Taipei Briefing

Months of protests take toll on island

Shops say rallies hurt business, students say they were the will of the people, but the voices of moderation were drowned out

PUBLISHED : Wednesday, 14 May, 2014, 3:04am
UPDATED : Wednesday, 14 May, 2014, 3:04am

Taiwan's recent student-led protests against a services trade pact with the mainland, closely followed by a series of demonstrations against a nuclear power plant project, point to widespread public distrust of the government.

While the administration of the island's president, Ma Ying-jeou, has a lot of soul-searching to do over the roots of the distrust, certain actions it took during the recent wave of protests must be scrutinised as they threaten to undermine the island's hard-fought democracy.

It all started with the illegal occupation of parliament for 24 days by a group of about 200 student. They felt it was unacceptable lawmakers from the ruling Kuomintang pushed the services trade pact to a floor vote without submitting it for line-item review.

The occupation, which began on March 18 and was supported by thousands of protesters outside parliament, succeeded in forcing Ma to make concessions and agree to a new piece of legislation to supervise future cross-strait pacts and subject them to a line-by-line review.

The leading rally organisers, Lin Fei-fan and Chen Wei-ting, were hailed for forcing Ma to agree to the protesters' terms, yet residents and shop owners in the vicinity still braced for more demonstrations.

From the start of the occupation until its April 10 conclusion, people living near parliament were subjected to noise all day, as protesters chanted slogans and confrontations took place.

Some shopkeepers complained that business suffered due to police blockades. When they complained to police, they were told to calm down; when they complained to students, they were told the protests were in the interests of the majority.

When Ma made concessions and the protests ended, shopkeepers thought their nightmare was over.

They were mistaken. Tsai Ting-kuei, a leader in the movement to change Taiwan's rules for a referendum as part of a wider opposition to the island's fourth nuclear plant, staged a round-the-clock protest outside parliament late last month. Tsai and fellow protesters demanded the number of voters needed to quash the project in a referendum be lowered.

"Back to work!" activists shouted as they prevented legislators' cars, including those from the opposition, from leaving the legislature.
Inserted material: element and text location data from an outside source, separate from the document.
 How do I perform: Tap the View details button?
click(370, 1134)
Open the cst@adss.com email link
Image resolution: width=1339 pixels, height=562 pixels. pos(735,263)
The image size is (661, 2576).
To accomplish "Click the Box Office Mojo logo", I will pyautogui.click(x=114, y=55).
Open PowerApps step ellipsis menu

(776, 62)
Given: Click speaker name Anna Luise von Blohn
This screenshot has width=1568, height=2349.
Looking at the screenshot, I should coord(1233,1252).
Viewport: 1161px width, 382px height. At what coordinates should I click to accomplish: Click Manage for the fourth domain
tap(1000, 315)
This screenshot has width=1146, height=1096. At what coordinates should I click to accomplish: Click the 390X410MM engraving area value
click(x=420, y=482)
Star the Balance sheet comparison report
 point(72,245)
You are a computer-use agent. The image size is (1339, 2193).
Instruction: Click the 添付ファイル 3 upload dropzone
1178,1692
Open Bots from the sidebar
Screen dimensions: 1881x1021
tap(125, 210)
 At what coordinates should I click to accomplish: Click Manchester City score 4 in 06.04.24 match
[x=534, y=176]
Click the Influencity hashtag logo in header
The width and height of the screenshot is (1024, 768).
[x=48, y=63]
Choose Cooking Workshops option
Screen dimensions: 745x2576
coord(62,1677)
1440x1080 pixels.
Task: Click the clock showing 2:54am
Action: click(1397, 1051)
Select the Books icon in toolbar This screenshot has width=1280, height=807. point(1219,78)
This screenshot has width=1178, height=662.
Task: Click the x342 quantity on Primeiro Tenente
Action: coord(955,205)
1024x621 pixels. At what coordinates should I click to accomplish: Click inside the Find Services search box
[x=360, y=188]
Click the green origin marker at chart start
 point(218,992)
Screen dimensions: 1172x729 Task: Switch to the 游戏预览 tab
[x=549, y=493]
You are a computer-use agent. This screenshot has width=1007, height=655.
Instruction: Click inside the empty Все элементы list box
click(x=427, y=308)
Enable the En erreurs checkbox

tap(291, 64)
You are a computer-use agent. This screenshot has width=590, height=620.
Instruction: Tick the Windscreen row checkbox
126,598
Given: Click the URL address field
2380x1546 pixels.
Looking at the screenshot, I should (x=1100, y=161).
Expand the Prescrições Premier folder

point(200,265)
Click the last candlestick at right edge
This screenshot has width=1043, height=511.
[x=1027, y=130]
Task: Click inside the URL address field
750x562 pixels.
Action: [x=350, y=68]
Last Sunday, tens of thousands of anti-nuclear activists blocked the busiest intersection in downtown Taipei. The sit-in, an illegal act, caused traffic jams and the suspension of bus services.

Some activists brought young children to the sit-in and refused to move them to safety as police prepared to disperse the crowd with water cannons. Such callous disregard for child safety should be condemned.

People have every right to voice their objections, but they must also respect the rights of those who choose dialogue over street protests. Taiwan's democracy will be threatened if people continue to justify illegal protests as noble acts of "civil disobedience".